If the second track, La Structure, feels more successful as a collage, it’s possibly because I’m able to hold more of it in mind as once, perceiving it as a whole rather than a succession of interesting noises. Imagine the Multilevel List function in Microsoft Word simultaneously developing consciousness, a voice and dementia. Imagine it shouting “1 point 1, 1 point 2” and so on at you, only it keeps repeating bits of the sequence and forgetting other bits. Imagine this happening under a dangerously buzzing power line, whilst you’re being attacked by seagulls. That’s what this track sounds like, and it’s my favourite of the three.
We’re back to the found sound routine for the third track, Un Lac, which is just as unsettling as the first. Those clicks are present here too, like the visible stitches of the thread which holds the whole thing together. Now that I think about it, there is a shape to the album as a whole, with these two linear pieces mirroring each other either side of the more structured second piece. The clue was in the title there, too.
All in all, a stimulating wander through the magnetic fields.
Ian Sherred l The Sound Projector l November 2016

Quiet, occasional creaking, shuffling, breathing — is this someone sleeping? Then an old, echoey tape recording of a man and a boy playing in what sounds like an alleyway. The man crouches, then lifts the giggling boy into the air. Another voice in the background, a woman’s. The tape is then stopped, replayed, and accelerated into cacophonous noise — ah, so we are listening to the sleeper’s dream. Dreams are held by some to reveal hidden emotions and memories; “the royal road to the unconscious” is what Freud called them. A salon at the bottom of a lake, indeed. What else lies buried beneath the waters?
Stopping and starting, whirring, hissing, speeding up and slowing down. A snippet of late Romantic piano. Slow, melancholy chords. Tonal noise. Another piano, this time soft and tentative. Tape artefacts used as instruments. A baby’s cooing. The structure appears thus: two halves, Un salon and Un lac, separated by a brief interlude titled, perhaps ironically, La structure.
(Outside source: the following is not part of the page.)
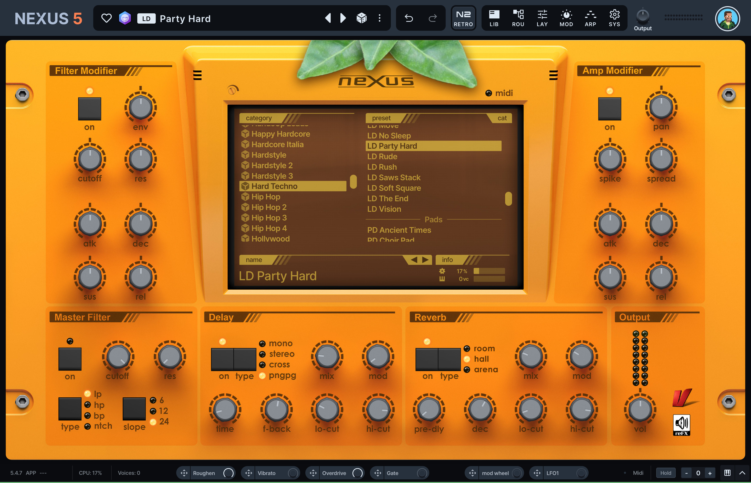
Task: Click the undo arrow icon
Action: click(409, 18)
This latter track is very different from the two it separates, consisting of a male voice repeating numbers in English, with waves breaking, the cawing of seagulls, and deep squelching that might be the same male voice slowed right down. And yet in each of the tracks a brief electronic chirp, like the one my old Discman used to make when it reached the end of the CD, intermittently sounds, suggesting that La structure is more closely related to the rest of the album than initially appears — a moment of waking consciousness that only deepens the mystery of the dream.
In a lot of ways, the triangulation between (auditory) image, dream, and memory gives Un salon au fond d’un lac more than a passing resemblance to Chris Marker’s seminal 1962 film La Jetée. I’m reminded too of the dream recording device imagined by Wim Wenders and Solveig Dommartin for the film Until the End of the World. Of course, this is only one way of understanding the various tape recordings and manipulations amassed and orchestrated by Marc Baron for this album, with many other routes through the rich and diverse material no doubt possible. Certainly, though, the work’s vague air of melancholy clings to the senses like the aftereffects of a maddeningly half-remembered dream.